(DATASET EXTRACT begins)

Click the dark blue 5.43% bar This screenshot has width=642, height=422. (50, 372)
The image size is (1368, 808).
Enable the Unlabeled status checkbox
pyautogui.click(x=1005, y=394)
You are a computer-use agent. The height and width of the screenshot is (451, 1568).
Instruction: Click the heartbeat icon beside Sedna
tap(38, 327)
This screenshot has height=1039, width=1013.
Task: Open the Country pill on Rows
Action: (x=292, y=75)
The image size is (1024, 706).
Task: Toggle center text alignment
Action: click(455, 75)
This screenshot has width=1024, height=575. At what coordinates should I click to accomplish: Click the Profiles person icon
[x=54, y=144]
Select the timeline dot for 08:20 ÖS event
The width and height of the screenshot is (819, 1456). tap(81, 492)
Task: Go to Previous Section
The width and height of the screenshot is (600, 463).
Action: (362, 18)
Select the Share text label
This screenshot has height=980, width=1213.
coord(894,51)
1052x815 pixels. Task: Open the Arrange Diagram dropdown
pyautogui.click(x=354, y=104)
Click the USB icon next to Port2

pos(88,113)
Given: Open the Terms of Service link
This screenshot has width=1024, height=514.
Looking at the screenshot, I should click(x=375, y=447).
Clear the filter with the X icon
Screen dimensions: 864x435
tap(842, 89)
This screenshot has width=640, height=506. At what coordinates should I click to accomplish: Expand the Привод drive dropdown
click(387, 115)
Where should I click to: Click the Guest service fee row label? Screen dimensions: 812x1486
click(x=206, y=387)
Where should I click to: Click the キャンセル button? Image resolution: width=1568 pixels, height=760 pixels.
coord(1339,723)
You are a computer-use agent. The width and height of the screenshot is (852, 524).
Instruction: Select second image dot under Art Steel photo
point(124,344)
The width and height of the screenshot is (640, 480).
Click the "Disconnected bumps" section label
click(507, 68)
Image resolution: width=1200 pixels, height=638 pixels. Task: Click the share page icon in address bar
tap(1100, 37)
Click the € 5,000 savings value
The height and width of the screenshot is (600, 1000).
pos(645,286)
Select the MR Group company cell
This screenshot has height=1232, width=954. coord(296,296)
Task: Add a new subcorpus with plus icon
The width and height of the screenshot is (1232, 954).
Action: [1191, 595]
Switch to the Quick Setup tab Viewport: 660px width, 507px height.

(DATASET EXTRACT ends)

**EXERCISE DETAILS**
Within the listing above, copy each line that has the string "computer".

**RESULT BELOW**
You are a computer-use agent. The height and width of the screenshot is (451, 1568).
You are a computer-use agent. The width and height of the screenshot is (852, 524).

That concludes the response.